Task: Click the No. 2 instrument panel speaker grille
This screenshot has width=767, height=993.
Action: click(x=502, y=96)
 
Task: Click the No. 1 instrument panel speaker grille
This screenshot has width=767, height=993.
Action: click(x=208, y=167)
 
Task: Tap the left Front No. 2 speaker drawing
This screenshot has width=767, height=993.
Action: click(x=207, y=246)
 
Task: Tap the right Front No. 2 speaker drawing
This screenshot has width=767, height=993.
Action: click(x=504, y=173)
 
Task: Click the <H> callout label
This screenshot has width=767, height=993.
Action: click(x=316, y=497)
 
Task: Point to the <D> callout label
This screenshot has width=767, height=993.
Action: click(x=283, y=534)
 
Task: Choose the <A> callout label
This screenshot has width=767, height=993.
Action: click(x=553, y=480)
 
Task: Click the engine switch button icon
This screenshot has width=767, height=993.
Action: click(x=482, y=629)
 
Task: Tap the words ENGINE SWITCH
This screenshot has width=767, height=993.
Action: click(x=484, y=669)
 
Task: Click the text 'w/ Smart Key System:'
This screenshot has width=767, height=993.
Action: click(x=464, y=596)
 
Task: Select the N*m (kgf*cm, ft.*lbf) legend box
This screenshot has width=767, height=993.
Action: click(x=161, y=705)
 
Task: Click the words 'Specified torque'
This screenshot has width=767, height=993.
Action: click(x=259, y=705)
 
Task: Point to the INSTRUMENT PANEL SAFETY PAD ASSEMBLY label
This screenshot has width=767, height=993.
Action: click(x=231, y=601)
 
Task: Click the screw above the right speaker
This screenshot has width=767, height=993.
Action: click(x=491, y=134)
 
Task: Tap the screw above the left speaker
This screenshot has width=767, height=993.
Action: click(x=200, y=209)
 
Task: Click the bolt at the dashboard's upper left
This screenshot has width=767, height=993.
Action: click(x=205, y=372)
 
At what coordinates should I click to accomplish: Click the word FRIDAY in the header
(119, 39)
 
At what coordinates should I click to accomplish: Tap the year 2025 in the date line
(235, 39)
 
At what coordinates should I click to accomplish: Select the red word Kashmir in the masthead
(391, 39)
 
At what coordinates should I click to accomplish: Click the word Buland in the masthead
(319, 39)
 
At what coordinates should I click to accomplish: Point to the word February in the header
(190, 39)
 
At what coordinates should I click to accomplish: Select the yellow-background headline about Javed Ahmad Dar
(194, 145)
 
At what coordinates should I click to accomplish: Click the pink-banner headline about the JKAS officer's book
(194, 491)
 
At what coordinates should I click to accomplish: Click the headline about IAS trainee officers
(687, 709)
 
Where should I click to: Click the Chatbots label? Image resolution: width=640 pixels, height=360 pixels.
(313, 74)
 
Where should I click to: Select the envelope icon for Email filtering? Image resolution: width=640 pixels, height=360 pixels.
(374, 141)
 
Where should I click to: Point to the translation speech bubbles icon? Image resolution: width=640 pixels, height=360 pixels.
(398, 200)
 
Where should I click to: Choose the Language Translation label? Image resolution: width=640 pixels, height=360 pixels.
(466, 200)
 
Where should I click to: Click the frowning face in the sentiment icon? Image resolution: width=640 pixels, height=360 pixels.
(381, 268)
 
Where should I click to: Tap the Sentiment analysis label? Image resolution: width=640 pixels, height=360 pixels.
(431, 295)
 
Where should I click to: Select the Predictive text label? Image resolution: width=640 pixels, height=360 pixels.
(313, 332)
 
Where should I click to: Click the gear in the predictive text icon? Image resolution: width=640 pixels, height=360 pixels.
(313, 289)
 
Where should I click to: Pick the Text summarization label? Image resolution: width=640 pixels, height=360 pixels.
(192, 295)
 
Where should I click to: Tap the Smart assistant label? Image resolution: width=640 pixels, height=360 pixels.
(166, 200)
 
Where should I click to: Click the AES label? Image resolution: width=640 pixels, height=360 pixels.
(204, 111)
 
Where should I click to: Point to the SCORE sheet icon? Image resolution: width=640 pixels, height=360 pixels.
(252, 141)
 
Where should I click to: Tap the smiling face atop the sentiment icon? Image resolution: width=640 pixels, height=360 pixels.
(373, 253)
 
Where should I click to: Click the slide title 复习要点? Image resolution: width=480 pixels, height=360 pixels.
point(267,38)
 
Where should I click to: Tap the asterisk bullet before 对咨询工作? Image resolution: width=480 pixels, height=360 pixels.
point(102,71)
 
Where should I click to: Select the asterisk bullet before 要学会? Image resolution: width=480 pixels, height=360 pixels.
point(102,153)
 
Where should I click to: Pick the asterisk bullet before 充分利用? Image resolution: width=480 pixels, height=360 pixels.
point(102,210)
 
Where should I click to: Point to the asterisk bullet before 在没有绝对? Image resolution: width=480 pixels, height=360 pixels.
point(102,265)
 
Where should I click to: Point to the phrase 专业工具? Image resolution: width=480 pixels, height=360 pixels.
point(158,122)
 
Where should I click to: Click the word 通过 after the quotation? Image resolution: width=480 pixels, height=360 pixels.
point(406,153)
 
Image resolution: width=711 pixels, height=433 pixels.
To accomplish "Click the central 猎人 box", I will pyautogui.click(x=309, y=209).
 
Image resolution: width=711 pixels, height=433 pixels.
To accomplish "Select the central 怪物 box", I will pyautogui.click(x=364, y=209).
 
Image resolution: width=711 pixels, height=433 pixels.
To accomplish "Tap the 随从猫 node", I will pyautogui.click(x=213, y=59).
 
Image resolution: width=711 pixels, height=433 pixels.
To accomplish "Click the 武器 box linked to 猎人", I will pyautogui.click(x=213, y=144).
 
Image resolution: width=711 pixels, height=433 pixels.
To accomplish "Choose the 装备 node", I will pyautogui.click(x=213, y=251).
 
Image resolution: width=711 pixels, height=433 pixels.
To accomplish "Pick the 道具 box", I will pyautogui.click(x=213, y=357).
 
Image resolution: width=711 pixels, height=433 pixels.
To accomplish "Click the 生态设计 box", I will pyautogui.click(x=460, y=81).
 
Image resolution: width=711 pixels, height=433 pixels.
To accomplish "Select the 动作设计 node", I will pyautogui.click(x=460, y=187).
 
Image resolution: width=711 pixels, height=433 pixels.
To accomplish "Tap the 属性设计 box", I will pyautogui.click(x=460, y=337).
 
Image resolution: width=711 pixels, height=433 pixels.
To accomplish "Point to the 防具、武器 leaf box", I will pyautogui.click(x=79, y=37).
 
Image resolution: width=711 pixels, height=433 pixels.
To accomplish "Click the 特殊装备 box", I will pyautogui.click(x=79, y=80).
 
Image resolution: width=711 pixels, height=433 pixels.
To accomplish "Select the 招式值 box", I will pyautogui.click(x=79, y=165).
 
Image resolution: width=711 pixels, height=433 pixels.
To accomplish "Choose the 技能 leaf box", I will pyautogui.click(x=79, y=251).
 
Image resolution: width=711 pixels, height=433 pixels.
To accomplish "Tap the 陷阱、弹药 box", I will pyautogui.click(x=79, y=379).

= WHAT THE TASK ASKS =
Put the part of the rows above that opens with the line containing "Where should I click to: Point to the phrase" and closes with the line containing "point(406,153)", both lines included, into a JSON list of strings with one string per line. Leave out blank lines.

= TASK RESPONSE =
[
  "Where should I click to: Point to the phrase 专业工具? Image resolution: width=480 pixels, height=360 pixels.",
  "point(158,122)",
  "Where should I click to: Click the word 通过 after the quotation? Image resolution: width=480 pixels, height=360 pixels.",
  "point(406,153)"
]